1.Harbin University of Science and Technology;2.Northeastern University
National Natural Science Foundation of China
针对已有社区搜索算法采用高维稀疏向量表示节点, 时间复杂度高的问题, 提出一种基于节点嵌入表示学习的社区搜索算法 CSNERL. 节点嵌入技术能够直接从网络结构中学习节点的低维实值向量表示, 为社区搜索提供了新思路. 首先, 针对已有节点嵌入算法存在着较高的概率在最亲近邻居间来回游走的问题, 提出基于最亲近邻居但不立即回访随机游走的节点嵌入模型 NECRWNR, 采用 NECRWNR 模型学习节点的特征向量表示.然后, 采用社区内所有节点的向量均值作为社区的向量表示, 通过选择与当前社区距离最近的节点加入社区的方法, 实现了一种新的社区搜索算法. 在真实网络和模拟网络数据集上分别与相关的社区搜索算法进行了实验对比, 实验结果表明所提社区搜索算法 CSNERL 具有更高的准确性.
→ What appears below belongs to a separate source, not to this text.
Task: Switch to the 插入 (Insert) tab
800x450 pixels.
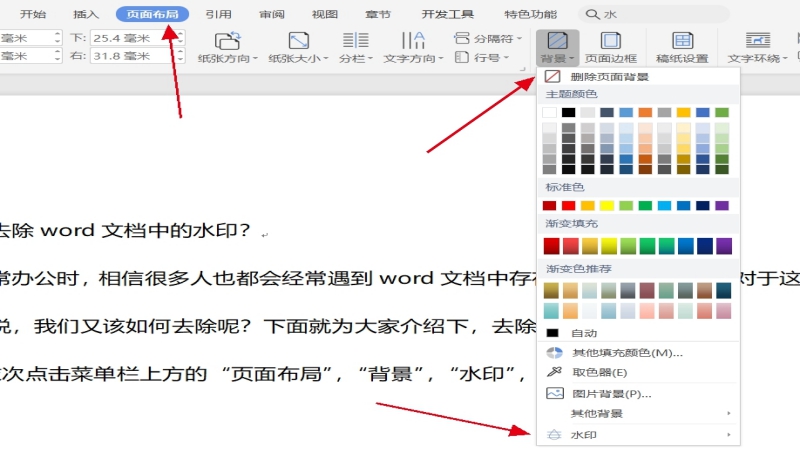Action: pos(87,14)
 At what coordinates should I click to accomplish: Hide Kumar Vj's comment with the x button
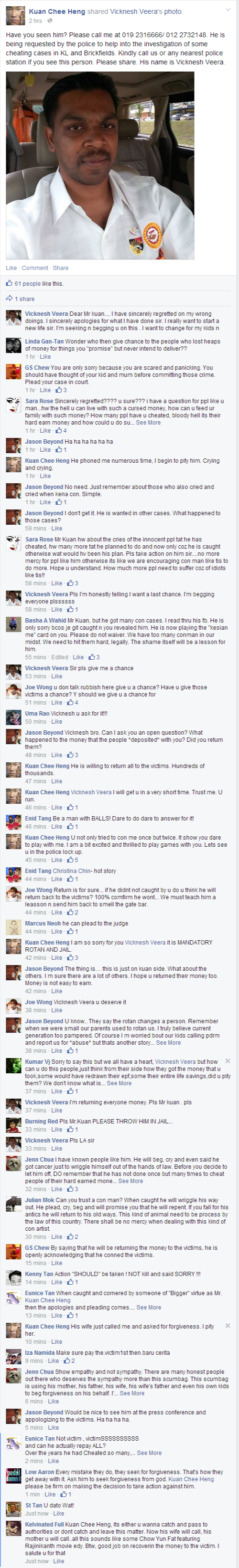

Considering that the existing community search algorithms represent nodes as high-dimensional sparse vectors and have high time complexity, a novel community search algorithm based on node embedding representation learning (CSNERL) is proposed. Node embedding techniques can learn low-dimensional vectorial representation of nodes from network structure directly, and provide a new solution to community search problem. Firstly, in view of the problem that the existing node embedding algorithm has a high probability to walk back and forth between the closest neighbors, a node embedding model based on closest-neighbor biased random walk with non-immediately revisiting (NECRWNR) is proposed. Based on this model, vectorial representation of nodes is learned and used as feature vectors of nodes in the downsteam data mining task. Then, vectorial representation of a community is defined as the average of the vectors for nodes in the community, and a new community search algorithm is designed by choosing those nodes which are nearest with the current community. The proposed algorithm is tested on both real-world and synthetic network datasets with the related community search algorithms. The experimental results show that CSNERL is more effective at community search than baselines.